To the north were shelves and shelves of sheet music, rummaged through whenever a student graduated to a new piece. The decayed items were the most exciting, I remember. A bundle of loose pages, corners frayed, was a Tzigane time capsule, holding not just Ravel’s arabesques but also the memory of my teacher’s lessons “at Indiana” (bubbly cursive in the margins). A manila folder contained the unruly mass of Tchaikovsky’s Violin Concerto - an ancient Peters edition dignified with Mr. Gingold’s instructions. To a conservatory professor, I was not ready for these pieces - I hadn’t finished my Kreutzer sequence or mastered my martelé - but I was eager. On days when my teacher granted me a new assignment, I would walk out of my lesson with a thief’s smile - crumbling pages stuffed into the pocket of my oversized violin case.
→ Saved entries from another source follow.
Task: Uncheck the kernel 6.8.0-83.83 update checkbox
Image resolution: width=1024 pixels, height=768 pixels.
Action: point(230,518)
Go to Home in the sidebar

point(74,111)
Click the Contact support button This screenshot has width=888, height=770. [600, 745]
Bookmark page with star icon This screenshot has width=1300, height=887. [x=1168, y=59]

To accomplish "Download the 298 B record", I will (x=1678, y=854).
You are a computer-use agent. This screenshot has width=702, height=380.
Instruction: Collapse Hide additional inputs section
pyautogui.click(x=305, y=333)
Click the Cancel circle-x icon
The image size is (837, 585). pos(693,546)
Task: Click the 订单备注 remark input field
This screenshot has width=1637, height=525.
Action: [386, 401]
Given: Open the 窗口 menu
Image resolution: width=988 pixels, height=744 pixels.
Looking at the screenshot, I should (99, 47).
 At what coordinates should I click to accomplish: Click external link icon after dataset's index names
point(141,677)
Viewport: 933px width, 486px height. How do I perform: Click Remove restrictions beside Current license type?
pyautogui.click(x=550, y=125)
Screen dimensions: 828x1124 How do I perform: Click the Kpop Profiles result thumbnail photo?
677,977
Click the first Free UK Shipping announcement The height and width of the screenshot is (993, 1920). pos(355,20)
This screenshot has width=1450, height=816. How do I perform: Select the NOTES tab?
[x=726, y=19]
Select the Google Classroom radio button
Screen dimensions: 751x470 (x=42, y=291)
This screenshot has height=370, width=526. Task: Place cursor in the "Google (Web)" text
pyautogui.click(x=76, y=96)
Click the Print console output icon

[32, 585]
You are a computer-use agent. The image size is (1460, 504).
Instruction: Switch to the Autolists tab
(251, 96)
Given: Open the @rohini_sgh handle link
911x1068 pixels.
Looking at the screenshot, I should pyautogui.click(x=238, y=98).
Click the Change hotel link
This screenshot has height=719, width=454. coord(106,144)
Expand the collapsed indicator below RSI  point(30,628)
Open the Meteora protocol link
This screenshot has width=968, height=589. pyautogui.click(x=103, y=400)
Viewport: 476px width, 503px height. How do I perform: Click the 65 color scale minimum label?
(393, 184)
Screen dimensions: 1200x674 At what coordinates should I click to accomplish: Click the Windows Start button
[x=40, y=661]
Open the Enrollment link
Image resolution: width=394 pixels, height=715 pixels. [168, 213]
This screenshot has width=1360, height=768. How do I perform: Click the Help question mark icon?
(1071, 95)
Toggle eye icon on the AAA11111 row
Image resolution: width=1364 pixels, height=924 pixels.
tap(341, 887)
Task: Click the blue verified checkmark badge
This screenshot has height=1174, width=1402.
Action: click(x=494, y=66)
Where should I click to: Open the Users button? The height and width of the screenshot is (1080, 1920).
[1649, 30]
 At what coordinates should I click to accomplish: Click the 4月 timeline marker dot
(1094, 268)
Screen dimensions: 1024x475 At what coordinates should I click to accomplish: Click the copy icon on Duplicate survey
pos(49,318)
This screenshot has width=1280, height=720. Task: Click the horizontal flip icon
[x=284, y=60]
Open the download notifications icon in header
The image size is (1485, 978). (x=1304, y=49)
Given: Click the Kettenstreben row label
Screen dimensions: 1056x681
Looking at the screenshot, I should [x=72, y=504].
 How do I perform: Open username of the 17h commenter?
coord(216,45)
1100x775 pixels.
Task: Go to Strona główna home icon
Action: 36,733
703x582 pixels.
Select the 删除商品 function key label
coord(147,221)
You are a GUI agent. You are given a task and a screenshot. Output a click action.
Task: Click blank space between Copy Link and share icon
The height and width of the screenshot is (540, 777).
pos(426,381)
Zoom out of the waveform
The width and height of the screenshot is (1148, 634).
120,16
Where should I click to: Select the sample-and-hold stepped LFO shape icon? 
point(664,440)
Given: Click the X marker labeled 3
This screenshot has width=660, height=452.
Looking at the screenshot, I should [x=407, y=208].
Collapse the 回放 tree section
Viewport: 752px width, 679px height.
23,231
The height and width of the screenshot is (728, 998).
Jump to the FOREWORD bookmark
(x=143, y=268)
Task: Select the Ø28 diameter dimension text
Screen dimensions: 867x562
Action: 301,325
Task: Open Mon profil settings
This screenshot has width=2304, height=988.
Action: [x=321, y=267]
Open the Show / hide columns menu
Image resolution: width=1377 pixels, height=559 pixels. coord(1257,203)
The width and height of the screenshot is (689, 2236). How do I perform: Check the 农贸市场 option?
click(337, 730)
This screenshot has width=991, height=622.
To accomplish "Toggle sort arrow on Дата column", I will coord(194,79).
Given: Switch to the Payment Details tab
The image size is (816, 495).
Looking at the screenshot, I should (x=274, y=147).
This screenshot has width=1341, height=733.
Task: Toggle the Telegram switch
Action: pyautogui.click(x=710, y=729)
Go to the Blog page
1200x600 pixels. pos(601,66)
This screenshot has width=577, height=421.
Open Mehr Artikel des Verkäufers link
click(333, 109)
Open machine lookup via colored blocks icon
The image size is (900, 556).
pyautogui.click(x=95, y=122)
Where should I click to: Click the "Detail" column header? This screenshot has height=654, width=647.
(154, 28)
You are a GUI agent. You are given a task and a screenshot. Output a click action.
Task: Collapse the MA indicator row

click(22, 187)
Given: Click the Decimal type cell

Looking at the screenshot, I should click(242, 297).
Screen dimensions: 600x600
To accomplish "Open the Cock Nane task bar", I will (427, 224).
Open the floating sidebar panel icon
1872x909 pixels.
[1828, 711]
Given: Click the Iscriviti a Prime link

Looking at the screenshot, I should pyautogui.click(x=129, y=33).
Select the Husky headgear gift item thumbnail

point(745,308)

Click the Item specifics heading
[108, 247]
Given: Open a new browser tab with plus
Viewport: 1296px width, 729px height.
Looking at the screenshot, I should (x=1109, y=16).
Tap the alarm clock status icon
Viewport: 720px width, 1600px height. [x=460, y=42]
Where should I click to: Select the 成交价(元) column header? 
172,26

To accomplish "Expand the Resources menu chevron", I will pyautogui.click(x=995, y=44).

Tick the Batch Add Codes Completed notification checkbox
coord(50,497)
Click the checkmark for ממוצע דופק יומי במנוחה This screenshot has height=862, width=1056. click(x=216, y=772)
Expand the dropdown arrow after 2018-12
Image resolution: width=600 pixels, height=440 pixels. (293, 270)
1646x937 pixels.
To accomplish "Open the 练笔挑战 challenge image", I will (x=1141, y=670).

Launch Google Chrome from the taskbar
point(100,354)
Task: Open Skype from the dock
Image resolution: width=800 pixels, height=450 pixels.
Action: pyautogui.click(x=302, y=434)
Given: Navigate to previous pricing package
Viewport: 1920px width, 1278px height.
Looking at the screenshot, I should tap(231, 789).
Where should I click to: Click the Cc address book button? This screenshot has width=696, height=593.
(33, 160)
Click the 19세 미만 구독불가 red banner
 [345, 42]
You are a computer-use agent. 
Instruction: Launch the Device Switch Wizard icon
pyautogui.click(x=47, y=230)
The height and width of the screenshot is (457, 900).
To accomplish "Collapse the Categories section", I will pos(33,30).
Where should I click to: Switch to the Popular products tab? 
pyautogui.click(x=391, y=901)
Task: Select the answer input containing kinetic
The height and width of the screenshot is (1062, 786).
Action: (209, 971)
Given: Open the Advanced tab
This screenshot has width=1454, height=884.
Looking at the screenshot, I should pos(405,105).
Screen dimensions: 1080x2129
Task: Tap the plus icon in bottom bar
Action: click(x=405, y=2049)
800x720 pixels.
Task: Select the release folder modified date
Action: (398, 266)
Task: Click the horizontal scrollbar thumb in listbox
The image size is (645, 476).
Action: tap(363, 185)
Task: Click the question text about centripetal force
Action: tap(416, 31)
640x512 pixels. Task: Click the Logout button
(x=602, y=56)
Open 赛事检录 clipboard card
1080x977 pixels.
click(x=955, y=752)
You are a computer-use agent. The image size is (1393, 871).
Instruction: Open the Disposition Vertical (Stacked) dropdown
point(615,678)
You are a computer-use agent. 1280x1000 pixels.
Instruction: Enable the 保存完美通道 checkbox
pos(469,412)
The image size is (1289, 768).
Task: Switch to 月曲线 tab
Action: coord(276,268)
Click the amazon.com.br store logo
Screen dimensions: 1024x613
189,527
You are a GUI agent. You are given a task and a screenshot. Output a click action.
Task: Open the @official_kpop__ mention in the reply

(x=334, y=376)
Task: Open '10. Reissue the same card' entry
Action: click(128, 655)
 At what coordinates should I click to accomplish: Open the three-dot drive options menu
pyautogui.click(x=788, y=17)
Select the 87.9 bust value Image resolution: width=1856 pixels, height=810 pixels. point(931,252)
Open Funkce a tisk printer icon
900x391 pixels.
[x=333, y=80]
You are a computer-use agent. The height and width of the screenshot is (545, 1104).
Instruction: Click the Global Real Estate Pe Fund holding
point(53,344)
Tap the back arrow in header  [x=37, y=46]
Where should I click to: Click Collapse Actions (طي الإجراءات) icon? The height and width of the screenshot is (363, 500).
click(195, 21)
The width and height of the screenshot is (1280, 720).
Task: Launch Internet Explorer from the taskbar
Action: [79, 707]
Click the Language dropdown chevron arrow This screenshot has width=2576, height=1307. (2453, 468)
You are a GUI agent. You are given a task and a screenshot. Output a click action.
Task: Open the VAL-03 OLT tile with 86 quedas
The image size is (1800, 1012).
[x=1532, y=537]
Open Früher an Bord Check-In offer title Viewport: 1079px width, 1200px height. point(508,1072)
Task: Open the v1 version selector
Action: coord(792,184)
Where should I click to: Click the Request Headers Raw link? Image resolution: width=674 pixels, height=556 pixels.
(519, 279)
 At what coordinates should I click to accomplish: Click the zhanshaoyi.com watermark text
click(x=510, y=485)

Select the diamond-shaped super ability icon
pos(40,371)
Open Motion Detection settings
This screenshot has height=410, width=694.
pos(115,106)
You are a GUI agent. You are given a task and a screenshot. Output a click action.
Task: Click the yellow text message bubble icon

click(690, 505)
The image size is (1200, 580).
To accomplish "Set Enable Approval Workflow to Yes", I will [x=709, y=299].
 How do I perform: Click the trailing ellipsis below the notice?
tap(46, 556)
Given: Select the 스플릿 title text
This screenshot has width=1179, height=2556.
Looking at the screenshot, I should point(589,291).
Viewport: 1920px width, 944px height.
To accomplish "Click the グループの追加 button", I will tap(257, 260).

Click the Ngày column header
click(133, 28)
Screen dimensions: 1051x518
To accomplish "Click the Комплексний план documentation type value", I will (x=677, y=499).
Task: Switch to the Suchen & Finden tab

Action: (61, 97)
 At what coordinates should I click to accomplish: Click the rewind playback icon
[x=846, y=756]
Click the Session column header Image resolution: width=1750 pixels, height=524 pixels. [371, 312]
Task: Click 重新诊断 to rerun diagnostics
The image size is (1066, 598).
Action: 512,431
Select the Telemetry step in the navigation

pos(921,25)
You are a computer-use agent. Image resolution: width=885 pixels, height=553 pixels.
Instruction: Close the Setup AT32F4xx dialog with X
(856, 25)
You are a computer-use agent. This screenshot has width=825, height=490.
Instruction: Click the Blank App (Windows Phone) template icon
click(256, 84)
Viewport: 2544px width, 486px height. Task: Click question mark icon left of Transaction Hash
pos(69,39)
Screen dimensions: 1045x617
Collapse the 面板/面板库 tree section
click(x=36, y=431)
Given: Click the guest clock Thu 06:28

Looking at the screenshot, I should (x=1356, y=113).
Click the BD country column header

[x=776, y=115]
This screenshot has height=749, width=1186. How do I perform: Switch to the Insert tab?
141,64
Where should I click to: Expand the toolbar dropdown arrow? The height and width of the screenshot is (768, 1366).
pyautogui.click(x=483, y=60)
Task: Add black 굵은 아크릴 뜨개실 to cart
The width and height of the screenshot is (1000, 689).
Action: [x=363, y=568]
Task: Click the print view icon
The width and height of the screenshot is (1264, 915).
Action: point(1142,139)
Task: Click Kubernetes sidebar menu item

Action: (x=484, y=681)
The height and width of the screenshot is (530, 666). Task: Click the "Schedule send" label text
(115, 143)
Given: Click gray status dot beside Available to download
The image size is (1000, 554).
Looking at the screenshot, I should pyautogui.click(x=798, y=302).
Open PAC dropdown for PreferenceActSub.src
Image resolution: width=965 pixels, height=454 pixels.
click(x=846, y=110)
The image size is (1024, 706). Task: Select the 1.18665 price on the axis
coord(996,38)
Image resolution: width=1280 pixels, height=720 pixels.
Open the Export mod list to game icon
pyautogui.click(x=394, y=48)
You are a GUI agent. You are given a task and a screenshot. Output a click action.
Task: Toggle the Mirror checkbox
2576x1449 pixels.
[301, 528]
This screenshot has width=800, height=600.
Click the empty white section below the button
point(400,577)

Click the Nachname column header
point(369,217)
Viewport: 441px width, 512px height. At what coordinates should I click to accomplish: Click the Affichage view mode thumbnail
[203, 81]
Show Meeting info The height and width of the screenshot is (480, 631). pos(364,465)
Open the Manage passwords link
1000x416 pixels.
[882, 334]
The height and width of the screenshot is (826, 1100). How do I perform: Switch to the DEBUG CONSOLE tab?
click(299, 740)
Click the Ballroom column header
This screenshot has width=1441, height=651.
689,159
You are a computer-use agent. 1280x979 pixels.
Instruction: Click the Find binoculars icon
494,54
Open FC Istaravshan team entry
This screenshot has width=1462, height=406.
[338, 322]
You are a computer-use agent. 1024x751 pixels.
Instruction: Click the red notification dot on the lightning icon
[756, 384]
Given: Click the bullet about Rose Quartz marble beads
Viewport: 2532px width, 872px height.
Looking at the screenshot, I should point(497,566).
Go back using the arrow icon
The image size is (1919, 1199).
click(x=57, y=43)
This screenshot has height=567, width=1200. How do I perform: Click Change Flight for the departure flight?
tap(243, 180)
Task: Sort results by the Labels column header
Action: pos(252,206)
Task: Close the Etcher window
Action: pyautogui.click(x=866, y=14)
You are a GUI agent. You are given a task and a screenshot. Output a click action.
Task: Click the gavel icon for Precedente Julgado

Just overhead, a small constellation of chips and scratches: years’ worth of collisions between teenaged bows and beige paint. As a little kid, I looked forward to the day when I’d be tall enough to send an “up bow” careening into the ceiling. As a big kid, I would do a sort of dance to avoid cratering my first real bow - hazelnut brown with a dull mother of pearl slide, “Guy Jeandel” stamped above the frog (somewhere between a workshop in Japan and the dealer in Illinois, it acquired a French name).
* * *
For the first time in seven months, I am teaching in-person lessons. At the end of the night, I close the windows partway (gotta keep that airflow), break down the sanitizing station in our hallway, lock the doors, and walk home to JP. Usually, as I walk, I think back on the day's lessons: trying to keep track of who is owed a how-to video, who needs an updated practice sheet, who could use a new etude next week, and on and on. But after that first day of teaching, it was memories of my childhood teacher's basement studio that came flooding back - the sounds and sights described above.
It got me thinking: what lessons can we draw from the space where learning happens? What does our little corner of Roslindale mean to our musiConnects family? To our students in the Roslindale Community Program, to our students in the Residency Program, to our teachers, to our staff?
This new series, 20 Belgrade, will explore that idea, celebrating the return to our workplace while questioning what we've learned from its absence.